→ **JOB**:
Reproduce the following lines of the listing verbatim, beginning at the line that contains "Where should I click to: Click the end" and ending after the line that contains "Action: click(828, 361)".

→ **RECORDS TO USE**:

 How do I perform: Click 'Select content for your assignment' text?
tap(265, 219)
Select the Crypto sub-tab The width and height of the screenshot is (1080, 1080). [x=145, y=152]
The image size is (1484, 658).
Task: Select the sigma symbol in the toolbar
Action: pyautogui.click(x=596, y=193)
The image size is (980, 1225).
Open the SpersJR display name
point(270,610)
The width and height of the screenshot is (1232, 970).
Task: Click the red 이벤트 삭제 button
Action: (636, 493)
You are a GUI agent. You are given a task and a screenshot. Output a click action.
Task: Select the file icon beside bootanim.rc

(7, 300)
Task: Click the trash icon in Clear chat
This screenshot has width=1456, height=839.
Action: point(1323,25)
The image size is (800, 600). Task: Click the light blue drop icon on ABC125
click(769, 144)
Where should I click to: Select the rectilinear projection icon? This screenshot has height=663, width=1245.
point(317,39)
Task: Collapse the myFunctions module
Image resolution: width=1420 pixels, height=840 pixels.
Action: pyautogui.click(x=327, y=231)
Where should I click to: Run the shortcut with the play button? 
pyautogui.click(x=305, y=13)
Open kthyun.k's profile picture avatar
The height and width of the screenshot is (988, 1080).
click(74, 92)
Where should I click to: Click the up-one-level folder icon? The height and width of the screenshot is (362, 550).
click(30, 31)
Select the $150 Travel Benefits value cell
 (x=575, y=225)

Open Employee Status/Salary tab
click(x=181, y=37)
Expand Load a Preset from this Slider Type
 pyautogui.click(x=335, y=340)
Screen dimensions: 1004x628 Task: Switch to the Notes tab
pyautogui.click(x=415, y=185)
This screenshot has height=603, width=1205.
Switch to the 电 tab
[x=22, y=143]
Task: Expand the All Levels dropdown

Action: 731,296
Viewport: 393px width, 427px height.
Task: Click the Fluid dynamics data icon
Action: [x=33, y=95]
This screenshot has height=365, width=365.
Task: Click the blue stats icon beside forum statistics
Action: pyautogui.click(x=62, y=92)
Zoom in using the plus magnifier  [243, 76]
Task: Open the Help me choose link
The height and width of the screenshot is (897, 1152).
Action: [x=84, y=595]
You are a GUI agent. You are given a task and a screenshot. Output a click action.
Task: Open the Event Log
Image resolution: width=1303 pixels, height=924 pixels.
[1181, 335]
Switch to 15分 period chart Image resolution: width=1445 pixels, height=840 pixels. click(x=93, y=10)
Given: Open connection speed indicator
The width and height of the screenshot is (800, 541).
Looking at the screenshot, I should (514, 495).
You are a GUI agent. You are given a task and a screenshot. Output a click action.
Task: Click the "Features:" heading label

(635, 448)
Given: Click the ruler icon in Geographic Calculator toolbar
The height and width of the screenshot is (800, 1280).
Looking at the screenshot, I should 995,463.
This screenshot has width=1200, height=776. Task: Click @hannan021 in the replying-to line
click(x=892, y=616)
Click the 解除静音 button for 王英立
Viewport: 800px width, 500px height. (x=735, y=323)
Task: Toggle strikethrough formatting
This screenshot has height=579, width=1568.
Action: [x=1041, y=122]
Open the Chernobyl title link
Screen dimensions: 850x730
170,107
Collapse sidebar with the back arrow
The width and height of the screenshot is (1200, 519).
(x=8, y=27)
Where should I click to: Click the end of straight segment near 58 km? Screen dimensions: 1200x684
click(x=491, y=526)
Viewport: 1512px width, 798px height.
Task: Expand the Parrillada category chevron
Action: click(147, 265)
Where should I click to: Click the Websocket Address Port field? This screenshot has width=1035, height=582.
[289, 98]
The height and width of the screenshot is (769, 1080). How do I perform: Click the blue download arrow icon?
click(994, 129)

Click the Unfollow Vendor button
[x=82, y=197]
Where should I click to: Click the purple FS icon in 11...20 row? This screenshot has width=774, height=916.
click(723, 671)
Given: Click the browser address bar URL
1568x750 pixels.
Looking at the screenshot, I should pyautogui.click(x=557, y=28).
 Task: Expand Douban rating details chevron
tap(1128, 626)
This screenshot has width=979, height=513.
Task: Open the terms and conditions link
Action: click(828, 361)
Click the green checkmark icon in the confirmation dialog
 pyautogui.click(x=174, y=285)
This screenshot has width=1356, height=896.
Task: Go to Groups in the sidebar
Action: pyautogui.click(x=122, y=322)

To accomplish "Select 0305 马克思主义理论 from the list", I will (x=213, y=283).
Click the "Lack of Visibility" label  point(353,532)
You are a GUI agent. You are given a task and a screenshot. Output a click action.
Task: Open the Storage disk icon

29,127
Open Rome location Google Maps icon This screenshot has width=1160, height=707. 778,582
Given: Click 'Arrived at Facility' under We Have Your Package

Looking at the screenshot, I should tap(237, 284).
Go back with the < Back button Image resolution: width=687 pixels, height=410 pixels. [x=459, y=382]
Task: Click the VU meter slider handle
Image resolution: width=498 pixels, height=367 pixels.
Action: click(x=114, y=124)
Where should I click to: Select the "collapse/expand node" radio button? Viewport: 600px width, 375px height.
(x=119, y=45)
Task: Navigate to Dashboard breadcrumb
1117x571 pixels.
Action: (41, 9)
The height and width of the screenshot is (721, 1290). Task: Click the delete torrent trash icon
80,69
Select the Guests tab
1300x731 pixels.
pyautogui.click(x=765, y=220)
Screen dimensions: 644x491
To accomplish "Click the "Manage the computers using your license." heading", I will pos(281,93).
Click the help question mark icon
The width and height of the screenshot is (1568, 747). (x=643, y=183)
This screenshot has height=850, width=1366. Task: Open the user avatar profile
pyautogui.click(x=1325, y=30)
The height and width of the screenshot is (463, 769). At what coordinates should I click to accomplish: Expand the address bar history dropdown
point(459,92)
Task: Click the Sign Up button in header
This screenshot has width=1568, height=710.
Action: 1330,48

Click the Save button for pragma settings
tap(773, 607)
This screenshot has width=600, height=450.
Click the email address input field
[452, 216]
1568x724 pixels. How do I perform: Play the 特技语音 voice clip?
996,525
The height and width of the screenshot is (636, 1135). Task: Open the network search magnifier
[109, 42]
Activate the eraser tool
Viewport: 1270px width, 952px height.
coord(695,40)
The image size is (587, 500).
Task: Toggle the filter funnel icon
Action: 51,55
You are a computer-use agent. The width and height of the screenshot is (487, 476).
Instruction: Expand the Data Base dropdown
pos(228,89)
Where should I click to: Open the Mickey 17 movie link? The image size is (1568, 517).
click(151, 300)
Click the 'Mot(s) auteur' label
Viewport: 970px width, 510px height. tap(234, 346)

→ **RESPONSE FOR THIS EXERCISE**:
Where should I click to: Click the end of straight segment near 58 km? Screen dimensions: 1200x684
click(x=491, y=526)
Viewport: 1512px width, 798px height.
Task: Expand the Parrillada category chevron
Action: click(147, 265)
Where should I click to: Click the Websocket Address Port field? This screenshot has width=1035, height=582.
[289, 98]
The height and width of the screenshot is (769, 1080). How do I perform: Click the blue download arrow icon?
click(994, 129)

Click the Unfollow Vendor button
[x=82, y=197]
Where should I click to: Click the purple FS icon in 11...20 row? This screenshot has width=774, height=916.
click(723, 671)
Given: Click the browser address bar URL
1568x750 pixels.
Looking at the screenshot, I should pyautogui.click(x=557, y=28).
 Task: Expand Douban rating details chevron
tap(1128, 626)
This screenshot has width=979, height=513.
Task: Open the terms and conditions link
Action: click(828, 361)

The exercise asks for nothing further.